Das Abschmelzen der Gletscher und damit die naturräumliche Entwicklung in den für die Inventarisierung der Gletschervorfelder gewählten neuzeitlich eisbedeckten Perimeter ist eine unmittelbare Folge des Klimawandels und einer Entwicklung unterworfen, die sich zunehmend beschleunigt: Während die Gletscher zwischen 1931 und 2016 die Hälfte ihres Volumens eingebüsst haben, beträgt der im Zeitraum 2016 bis heute gemessene Volumenverlust weitere rund 12 Prozent (ETH Zürich 2024).
Oberhalb der heute geschützten Gletschervorfeld- Perimeter wächst die Fläche des eisfreien Neulandes.

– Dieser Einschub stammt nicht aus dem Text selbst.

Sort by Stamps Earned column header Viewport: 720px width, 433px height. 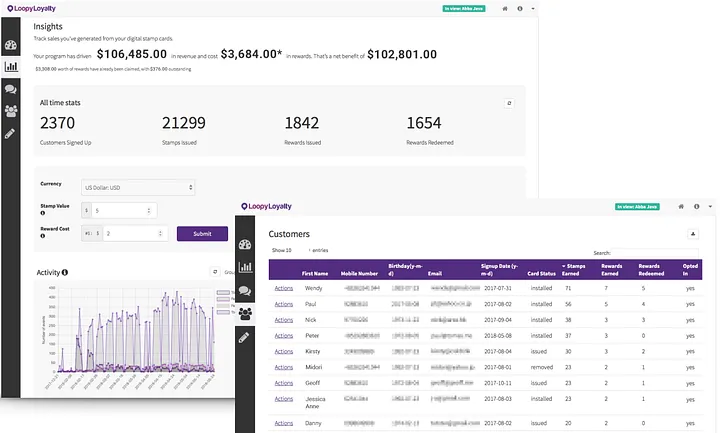(574, 270)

Mit der Revision der Auenverordnung (Ergänzung Art. 3a) reagiert das BAFU 2017 auf diese Entwicklung: «Für die unmittelbar an das Objekt grenzenden Gebiete, die nach dessen Aufnahme in das Inventar eisfrei geworden sind, gilt der vorsorgliche Schutz nach Art. 7.»
Steigender Nutzungsdruck
Auf bestehende Zielkonflikte zwischen den Erfordernissen der Energiestrategie 2050, dem Netto-Null-Klimaziel, der Gewährleistung der Versorgungssicherheit und dem Erhalt der Biodiversität reagiert Bundesrätin Sommaruga 2020 mit dem Format «Runder Tisch Wasserkraft». In Anbetracht der am runden Tisch diskutierten Projekte und im Wissen um die dramatischen Veränderungen in den Naturräumen der alpinen Stufe bestellt Pro Natura hierzu eine Studie zu den ökologischen Potenzialen in den eisfrei werdenden Gebieten. Die Studie (geo7 2021) fokussiert auf die absehbare räumliche Entwicklung der grösseren Gletschervorfelder mit Schwemmlandschaften unter Verwendung von Daten aus dem Inventarprojekt, dem Projekt NELAK (Haeberli et al. 2012) des NFP 61 «Nachhaltige Wassernutzung» und georeferenzierten Daten zu den 2021 luftbildsichtbaren Alluvialbereichen. Die Studie identifiziert 13 Gebiete, die begründet durch die räumliche Entwicklung ihrer Alluvialbereiche und gemessen an den im Inventarprojekt erarbeiteten Kriterien, nationale Bedeutung erlangen könnten. Die Mitte der 1990er Jahre kartierten Dynamikbereiche sind in der Regel stabil und legen an Fläche zu, wo die abschmelzenden Gletscher neue Schwemmlandschaften freigeben. Diese können in Einzelfällen auch die Ausdehnung und Qualität alpiner Schwemmebenen erreichen, so zum Beispiel die junge, grosse Schwemmebene unterhalb des Unteraargletschers BE. Die Studie hält weiter fest, dass durch den fortschreitenden Gletscherschwund «relikte Gletschervorfelder» entstehen (Gletschervorfelder ohne Gletscher). Diese Lebensräume fallen in enger Auslegung nicht mehr unter die für die Inventarobjekte gewählte Definition. Die Dynamik ihrer Schwemmlandschaften und ihre Vegetations-Struktur wird sich verändern. Neue Seen verändern das Geschiebeaufkommen, ohne Gletscher entfällt die tageszeit-abhängige Abfluss-Variabilität und der Anfall an Schwebstoffen und Geschiebe geht längerfristig zurück.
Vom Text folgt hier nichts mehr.